The same principle applies to the movie industry. The filming locations of any ideal film rank among the most crucial aspects of its production. And a fantasy drama movie like The Secret Garden, where location practically brings the plot to life, is no exception. 

Where was The Secret Garden filmed? We intend to visit these locations in this article. 

The Secret Garden is a remake of a classic movie based on Frances Hodgson Burnett’s classic 1911 novel of the same name. 

Sky Cinema released this fourth film adaptation of Frances Hodgson Burnett’s children’s novel starring Colin Firth, Julie Walters and Dixie Egerickx. Produced by David Heyman and Marc Munden, it is set in 1947 England. The plot tells the story of Mary Lennox (Dixie Egerickx), a young orphaned girl arriving from India, who is sent to live with her uncle, Lord Craven (Colin Firth), in his mysterious Yorkshire estate. Her discovery of the titular magical garden on his estate changes everything. 

It is interesting to note that the novel was set in the North York Moors where, incidentally, the movie did most of its filming extensively. Misselthwaite Manor, Colin Firth’s imaginary mansion, was located there as well. 

“Yorkshire is the setting for The Secret Garden, and we were so keen to film here,” gushed the producer, Rosie Allison. “…the beauty of the locations is just breathtaking – and we were blessed with 10 days of continuous spring sunshine during our shoot there.”
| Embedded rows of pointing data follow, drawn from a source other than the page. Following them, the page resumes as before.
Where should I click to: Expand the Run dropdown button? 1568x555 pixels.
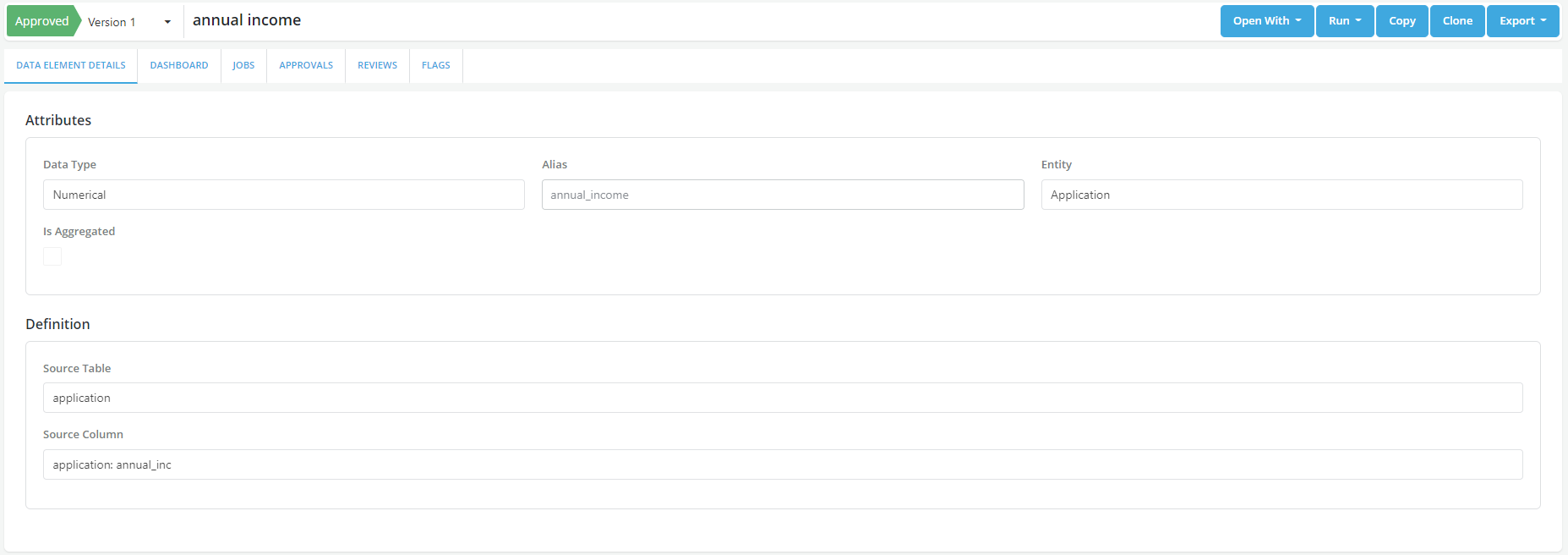tap(1344, 21)
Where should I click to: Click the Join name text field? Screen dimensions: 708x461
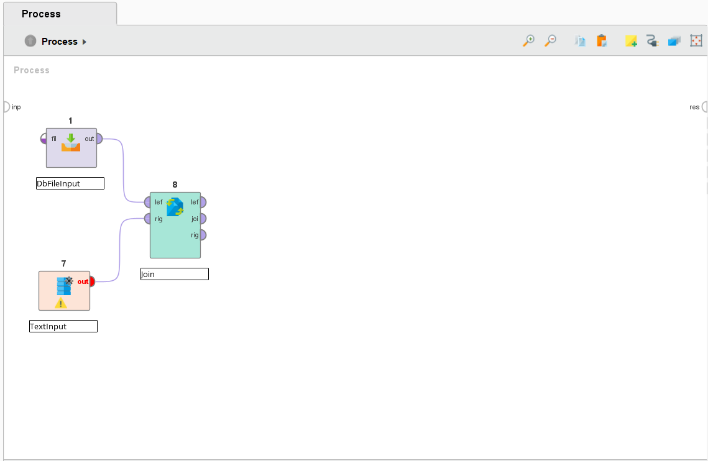point(175,274)
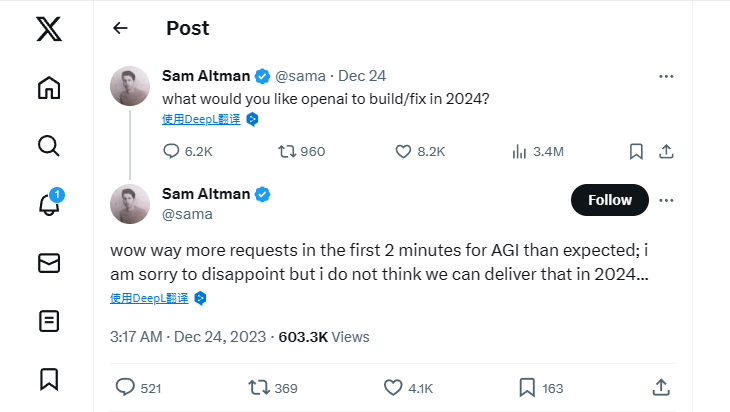Follow Sam Altman
The width and height of the screenshot is (730, 412).
click(x=609, y=200)

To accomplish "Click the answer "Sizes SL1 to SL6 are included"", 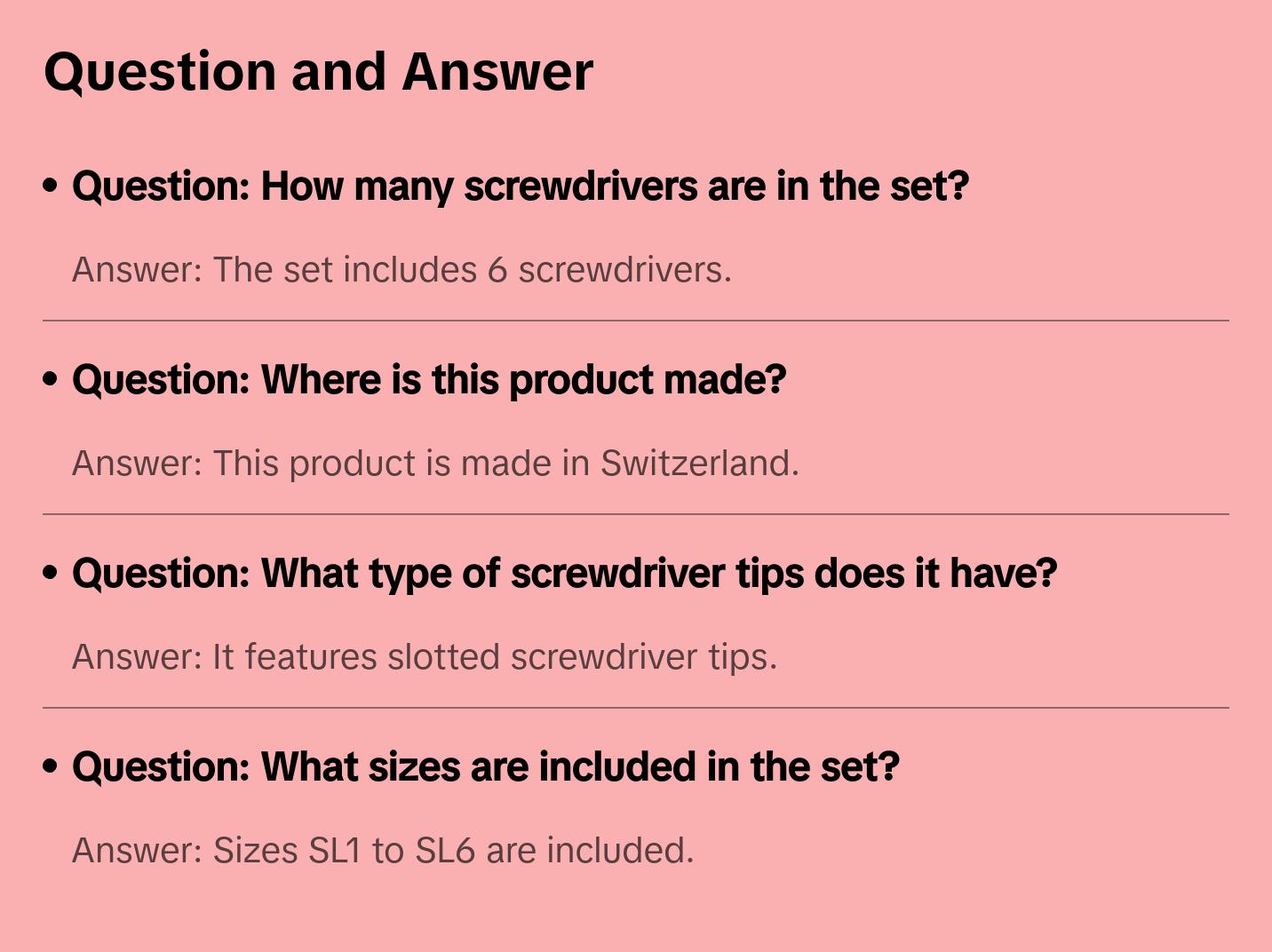I will (383, 851).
From magnificent, walled gardens to stately houses to historical ruins, discover some of the key filming locations that display the beauty of North Yorkshire – both natural and man-made – in The Secret Garden.

The Key Filming Locations

Helmsley Walled Garden

Named by The Times as one of the UK’s loveliest gardens open to the public, Helmsley Walled Garden is the star of the show in The Secret Garden. It has all the trappings of a secret garden – a maze of stone paths, unseen corners, ivy-draped stone walls, amongst other amazing elements.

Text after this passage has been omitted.